§ Written instruction:
Can you format the lines below, from the one containing "The height and width of the screenshot is (600, 1000)." through the last line, as a JSON list of strings with one string per line, leaving out blank lines and the pictures?

§ Data shown:
┄┄┄┄┄┄
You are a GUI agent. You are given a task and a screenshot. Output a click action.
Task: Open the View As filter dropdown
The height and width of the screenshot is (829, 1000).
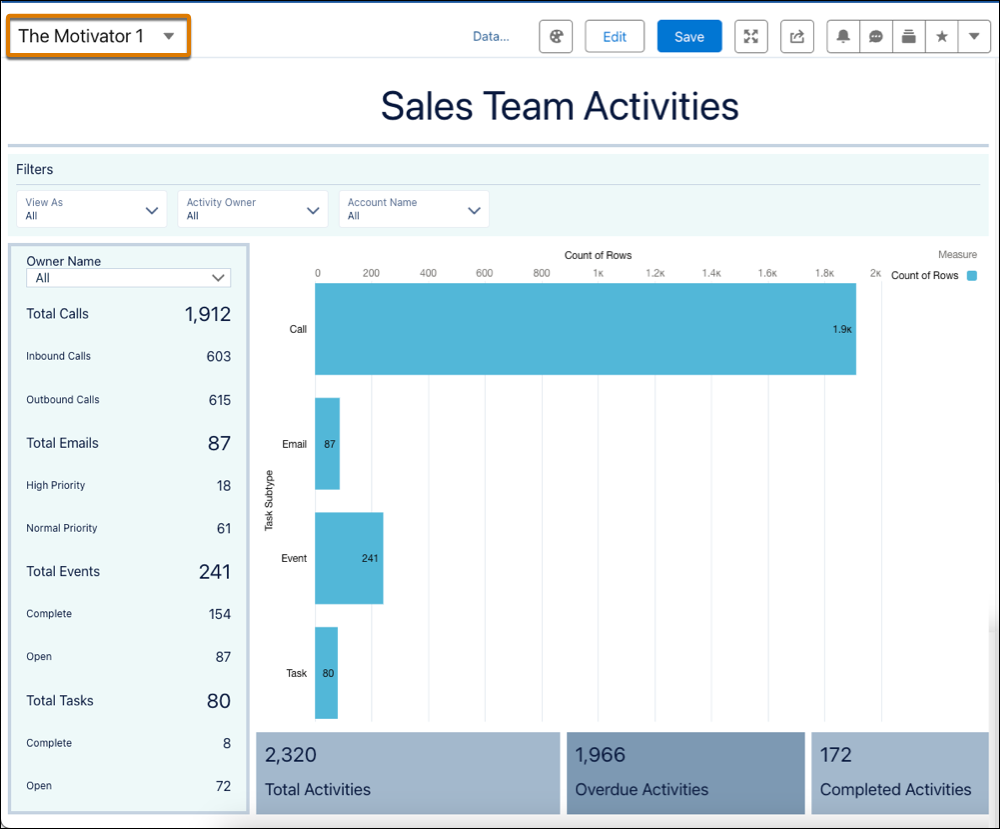point(91,208)
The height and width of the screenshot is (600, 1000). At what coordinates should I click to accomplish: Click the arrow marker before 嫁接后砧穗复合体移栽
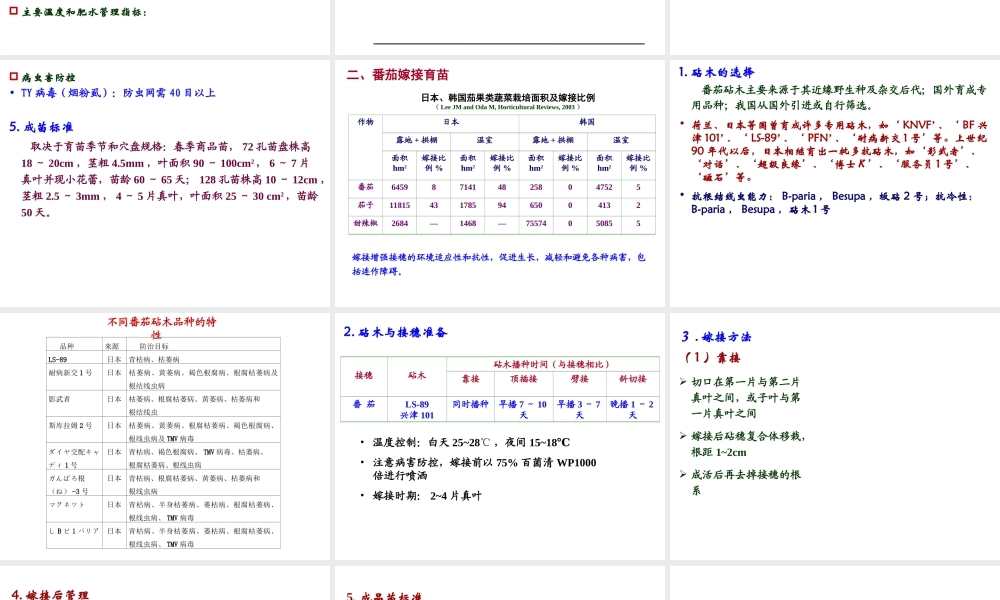pyautogui.click(x=683, y=435)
┄┄┄┄┄┄
§ Task result:
[
  "The height and width of the screenshot is (600, 1000). At what coordinates should I click to accomplish: Click the arrow marker before 嫁接后砧穗复合体移栽",
  "pyautogui.click(x=683, y=435)"
]